A senior executive of a state-owned Chinese engineering company has been dismissed for failing to fulfil contract conditions with the Polish government, business news portal Caixin Online reported yesterday.
Fang Yuanming, general manager of China Overseas Engineering Group (Covec), has been removed from his position after Poland's highways authority cancelled an agreement with a consortium led by Covec after it stopped construction halfway through the job. It cited financial difficulties.
China's State-owned Assets Supervision and Administration Commission, the top agency overseeing state-owned companies, asked an organisation to audit the company two weeks ago, Caixin reported.
The General Directorate for National Roads and Motorways of Poland terminated the contract on June 13 because of construction delays. It said on its website that it expected to find a new contractor by the end of this month.
The agency is also demanding 741 million zlotys (HK$2.07 billion) in damages from Covec, according to Caixin.
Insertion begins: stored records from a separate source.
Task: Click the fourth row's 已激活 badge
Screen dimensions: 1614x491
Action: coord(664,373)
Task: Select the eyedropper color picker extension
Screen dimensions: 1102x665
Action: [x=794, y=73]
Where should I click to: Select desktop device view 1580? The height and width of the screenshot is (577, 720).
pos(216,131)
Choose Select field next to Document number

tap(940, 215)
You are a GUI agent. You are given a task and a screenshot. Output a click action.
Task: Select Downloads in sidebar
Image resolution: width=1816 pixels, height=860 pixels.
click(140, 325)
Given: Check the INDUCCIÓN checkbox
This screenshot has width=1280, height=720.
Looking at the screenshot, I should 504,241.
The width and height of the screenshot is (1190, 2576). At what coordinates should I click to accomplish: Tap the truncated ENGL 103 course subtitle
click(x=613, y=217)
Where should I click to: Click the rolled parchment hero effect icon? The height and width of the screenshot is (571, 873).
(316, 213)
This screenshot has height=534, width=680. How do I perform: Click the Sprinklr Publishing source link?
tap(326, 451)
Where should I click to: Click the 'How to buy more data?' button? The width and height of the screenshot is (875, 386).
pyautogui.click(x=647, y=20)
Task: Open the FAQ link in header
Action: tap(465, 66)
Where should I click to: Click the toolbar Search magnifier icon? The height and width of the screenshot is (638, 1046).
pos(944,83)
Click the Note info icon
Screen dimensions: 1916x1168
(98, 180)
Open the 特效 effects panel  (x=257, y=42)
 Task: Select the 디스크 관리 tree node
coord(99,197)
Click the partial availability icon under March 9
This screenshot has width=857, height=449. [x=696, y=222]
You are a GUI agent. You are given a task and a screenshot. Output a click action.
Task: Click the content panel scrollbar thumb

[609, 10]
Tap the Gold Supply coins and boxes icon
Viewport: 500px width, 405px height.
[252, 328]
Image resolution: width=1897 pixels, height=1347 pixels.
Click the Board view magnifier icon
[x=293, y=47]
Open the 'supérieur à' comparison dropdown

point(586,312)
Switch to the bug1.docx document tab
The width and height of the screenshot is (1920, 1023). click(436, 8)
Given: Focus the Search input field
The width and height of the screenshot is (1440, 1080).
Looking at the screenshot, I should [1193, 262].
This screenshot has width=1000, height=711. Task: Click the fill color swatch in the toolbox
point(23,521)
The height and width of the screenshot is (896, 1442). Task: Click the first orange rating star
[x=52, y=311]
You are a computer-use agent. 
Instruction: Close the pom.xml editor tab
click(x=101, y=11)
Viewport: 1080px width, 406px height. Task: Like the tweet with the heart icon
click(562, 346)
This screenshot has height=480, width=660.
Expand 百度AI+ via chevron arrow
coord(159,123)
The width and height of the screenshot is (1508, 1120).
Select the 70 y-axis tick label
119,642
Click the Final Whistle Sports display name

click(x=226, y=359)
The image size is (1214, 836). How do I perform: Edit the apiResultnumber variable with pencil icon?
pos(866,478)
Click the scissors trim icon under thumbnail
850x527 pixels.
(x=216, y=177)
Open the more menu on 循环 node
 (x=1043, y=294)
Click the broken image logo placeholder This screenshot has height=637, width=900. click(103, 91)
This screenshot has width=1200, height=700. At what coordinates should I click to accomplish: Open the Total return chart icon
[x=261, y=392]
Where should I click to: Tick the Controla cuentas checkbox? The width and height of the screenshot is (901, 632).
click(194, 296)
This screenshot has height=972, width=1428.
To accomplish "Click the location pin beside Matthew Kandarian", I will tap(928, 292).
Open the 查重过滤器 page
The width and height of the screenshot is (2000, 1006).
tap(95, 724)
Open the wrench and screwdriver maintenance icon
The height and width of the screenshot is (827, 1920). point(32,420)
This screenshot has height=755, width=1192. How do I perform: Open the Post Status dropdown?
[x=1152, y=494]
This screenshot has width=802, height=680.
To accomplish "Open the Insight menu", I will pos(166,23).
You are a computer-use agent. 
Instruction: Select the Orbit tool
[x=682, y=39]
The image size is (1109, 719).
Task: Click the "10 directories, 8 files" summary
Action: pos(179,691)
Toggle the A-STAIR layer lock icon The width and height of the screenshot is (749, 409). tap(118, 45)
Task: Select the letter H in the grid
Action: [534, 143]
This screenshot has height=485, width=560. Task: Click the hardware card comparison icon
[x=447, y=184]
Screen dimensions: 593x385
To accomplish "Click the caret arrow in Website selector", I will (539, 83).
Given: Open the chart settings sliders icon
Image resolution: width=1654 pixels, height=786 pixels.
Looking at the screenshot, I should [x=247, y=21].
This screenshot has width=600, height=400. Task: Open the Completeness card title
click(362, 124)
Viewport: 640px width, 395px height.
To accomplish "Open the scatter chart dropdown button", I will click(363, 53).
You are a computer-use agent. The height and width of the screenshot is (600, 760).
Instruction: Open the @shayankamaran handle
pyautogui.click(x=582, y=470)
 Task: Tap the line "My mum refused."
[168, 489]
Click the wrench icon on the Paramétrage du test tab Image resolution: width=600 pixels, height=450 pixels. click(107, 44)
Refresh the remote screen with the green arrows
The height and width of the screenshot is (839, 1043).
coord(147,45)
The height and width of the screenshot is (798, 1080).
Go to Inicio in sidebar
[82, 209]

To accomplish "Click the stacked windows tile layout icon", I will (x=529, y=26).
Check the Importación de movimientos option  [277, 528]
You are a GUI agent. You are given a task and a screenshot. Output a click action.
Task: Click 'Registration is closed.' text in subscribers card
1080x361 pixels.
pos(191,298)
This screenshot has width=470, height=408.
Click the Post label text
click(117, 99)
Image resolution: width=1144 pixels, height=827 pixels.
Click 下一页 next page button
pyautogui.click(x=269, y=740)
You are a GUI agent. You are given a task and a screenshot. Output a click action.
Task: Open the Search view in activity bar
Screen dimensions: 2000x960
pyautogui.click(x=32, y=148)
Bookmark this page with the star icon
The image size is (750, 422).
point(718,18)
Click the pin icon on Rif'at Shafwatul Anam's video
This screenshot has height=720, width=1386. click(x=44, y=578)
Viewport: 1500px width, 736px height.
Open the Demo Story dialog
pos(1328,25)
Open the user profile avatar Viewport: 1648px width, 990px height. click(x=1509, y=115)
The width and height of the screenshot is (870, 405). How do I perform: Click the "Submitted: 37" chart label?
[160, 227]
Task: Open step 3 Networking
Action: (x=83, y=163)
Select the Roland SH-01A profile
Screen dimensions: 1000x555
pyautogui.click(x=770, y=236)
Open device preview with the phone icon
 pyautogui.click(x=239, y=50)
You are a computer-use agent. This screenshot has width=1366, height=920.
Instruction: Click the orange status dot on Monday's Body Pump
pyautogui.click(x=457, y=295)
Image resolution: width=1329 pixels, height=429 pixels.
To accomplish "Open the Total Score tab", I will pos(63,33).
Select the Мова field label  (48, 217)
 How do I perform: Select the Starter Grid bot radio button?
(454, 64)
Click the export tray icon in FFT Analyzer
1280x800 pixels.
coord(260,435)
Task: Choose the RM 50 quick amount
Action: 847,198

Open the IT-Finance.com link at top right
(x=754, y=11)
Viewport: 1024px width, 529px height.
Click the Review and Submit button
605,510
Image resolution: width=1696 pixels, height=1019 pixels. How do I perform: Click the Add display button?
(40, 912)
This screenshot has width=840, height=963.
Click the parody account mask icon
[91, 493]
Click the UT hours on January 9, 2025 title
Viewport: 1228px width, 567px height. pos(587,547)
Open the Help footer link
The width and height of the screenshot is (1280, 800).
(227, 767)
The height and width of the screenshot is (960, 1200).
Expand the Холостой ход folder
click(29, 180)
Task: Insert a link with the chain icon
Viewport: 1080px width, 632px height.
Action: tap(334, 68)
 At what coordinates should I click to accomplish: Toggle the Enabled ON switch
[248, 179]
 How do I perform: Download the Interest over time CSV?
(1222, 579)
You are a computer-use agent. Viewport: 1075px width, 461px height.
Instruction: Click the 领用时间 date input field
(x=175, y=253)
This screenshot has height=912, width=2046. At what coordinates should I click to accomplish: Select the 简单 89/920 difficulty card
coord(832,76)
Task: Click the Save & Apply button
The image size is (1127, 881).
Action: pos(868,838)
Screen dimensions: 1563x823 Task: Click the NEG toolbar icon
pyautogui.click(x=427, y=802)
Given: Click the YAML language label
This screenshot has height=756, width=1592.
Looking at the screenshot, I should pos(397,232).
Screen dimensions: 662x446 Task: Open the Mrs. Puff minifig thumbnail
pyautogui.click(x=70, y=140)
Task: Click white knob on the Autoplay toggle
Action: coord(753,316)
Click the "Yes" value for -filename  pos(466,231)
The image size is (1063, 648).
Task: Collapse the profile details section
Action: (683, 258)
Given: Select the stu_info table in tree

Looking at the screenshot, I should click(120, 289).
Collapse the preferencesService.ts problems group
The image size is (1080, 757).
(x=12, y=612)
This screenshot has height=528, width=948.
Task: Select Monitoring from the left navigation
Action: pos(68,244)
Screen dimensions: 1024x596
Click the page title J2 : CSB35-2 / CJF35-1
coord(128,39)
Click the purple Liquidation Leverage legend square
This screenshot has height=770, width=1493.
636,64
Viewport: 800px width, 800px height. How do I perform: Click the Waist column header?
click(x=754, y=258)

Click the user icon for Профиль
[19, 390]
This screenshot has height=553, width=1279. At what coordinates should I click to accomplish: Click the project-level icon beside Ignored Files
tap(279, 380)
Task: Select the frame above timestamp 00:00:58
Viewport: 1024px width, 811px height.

Covec established a consortium with Shanghai Construction (Group) General Co and China Railway Tunnel Group and a Polish company to compete for a major road project to link Warsaw with the German border. The consortium won the contract to build the A and C sections of the A2 motorway between Warsaw and Lodz after offering a bid that was less than half the Polish government's budget for the project in September 2009.
Construction began in June last year but by this May, over a third of the way through the agreed construction period, less than 20 per cent of both sections of the road had been built, as funds were running low.